*WORK INSTRUCTIONS:*
Write the records out once more, exactly as they appear below.
[DATA UNDER STUDY — start]
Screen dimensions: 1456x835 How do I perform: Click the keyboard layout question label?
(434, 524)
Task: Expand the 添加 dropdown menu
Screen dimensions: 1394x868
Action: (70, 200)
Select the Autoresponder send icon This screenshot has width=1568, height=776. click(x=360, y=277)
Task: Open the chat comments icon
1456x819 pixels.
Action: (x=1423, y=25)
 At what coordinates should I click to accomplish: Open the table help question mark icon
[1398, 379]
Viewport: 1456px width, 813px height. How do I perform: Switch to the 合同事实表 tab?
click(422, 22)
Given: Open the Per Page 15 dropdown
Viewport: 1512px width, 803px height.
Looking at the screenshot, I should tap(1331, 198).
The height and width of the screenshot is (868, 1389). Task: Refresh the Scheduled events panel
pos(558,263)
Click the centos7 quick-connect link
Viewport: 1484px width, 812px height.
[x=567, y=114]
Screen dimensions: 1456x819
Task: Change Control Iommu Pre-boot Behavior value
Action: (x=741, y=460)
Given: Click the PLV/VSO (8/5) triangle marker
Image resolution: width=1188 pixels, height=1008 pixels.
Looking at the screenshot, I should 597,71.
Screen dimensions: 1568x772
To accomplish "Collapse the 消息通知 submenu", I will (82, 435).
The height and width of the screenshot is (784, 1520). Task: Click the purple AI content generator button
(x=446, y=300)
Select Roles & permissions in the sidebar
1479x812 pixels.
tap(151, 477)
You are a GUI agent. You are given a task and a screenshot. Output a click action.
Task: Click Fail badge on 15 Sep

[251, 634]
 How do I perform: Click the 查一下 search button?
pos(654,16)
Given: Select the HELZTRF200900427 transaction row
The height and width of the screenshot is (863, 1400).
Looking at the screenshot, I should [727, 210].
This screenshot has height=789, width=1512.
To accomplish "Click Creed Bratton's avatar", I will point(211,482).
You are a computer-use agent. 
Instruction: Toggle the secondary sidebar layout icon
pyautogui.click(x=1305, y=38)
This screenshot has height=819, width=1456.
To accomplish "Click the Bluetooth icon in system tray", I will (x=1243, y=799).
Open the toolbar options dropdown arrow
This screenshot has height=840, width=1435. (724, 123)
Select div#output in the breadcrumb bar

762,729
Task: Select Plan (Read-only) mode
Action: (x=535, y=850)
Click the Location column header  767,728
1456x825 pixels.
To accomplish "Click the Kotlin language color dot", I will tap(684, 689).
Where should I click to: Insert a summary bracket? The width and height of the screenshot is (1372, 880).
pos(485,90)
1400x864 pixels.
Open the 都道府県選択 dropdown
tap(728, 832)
[DATA UNDER STUDY — finish]
*EXERCISE OUTPUT:*
Screen dimensions: 1456x835 How do I perform: Click the keyboard layout question label?
(434, 524)
Task: Expand the 添加 dropdown menu
Screen dimensions: 1394x868
Action: (70, 200)
Select the Autoresponder send icon This screenshot has width=1568, height=776. click(x=360, y=277)
Task: Open the chat comments icon
1456x819 pixels.
Action: (x=1423, y=25)
 At what coordinates should I click to accomplish: Open the table help question mark icon
[1398, 379]
Viewport: 1456px width, 813px height. How do I perform: Switch to the 合同事实表 tab?
click(422, 22)
Given: Open the Per Page 15 dropdown
Viewport: 1512px width, 803px height.
Looking at the screenshot, I should tap(1331, 198).
The height and width of the screenshot is (868, 1389). Task: Refresh the Scheduled events panel
pos(558,263)
Click the centos7 quick-connect link
Viewport: 1484px width, 812px height.
[x=567, y=114]
Screen dimensions: 1456x819
Task: Change Control Iommu Pre-boot Behavior value
Action: (x=741, y=460)
Given: Click the PLV/VSO (8/5) triangle marker
Image resolution: width=1188 pixels, height=1008 pixels.
Looking at the screenshot, I should 597,71.
Screen dimensions: 1568x772
To accomplish "Collapse the 消息通知 submenu", I will (82, 435).
The height and width of the screenshot is (784, 1520). Task: Click the purple AI content generator button
(x=446, y=300)
Select Roles & permissions in the sidebar
1479x812 pixels.
tap(151, 477)
You are a GUI agent. You are given a task and a screenshot. Output a click action.
Task: Click Fail badge on 15 Sep

[251, 634]
 How do I perform: Click the 查一下 search button?
pos(654,16)
Given: Select the HELZTRF200900427 transaction row
The height and width of the screenshot is (863, 1400).
Looking at the screenshot, I should [727, 210].
This screenshot has height=789, width=1512.
To accomplish "Click Creed Bratton's avatar", I will point(211,482).
You are a computer-use agent. 
Instruction: Toggle the secondary sidebar layout icon
pyautogui.click(x=1305, y=38)
This screenshot has height=819, width=1456.
To accomplish "Click the Bluetooth icon in system tray", I will (x=1243, y=799).
Open the toolbar options dropdown arrow
This screenshot has height=840, width=1435. (724, 123)
Select div#output in the breadcrumb bar

762,729
Task: Select Plan (Read-only) mode
Action: (x=535, y=850)
Click the Location column header  767,728
1456x825 pixels.
To accomplish "Click the Kotlin language color dot", I will tap(684, 689).
Where should I click to: Insert a summary bracket? The width and height of the screenshot is (1372, 880).
pos(485,90)
1400x864 pixels.
Open the 都道府県選択 dropdown
tap(728, 832)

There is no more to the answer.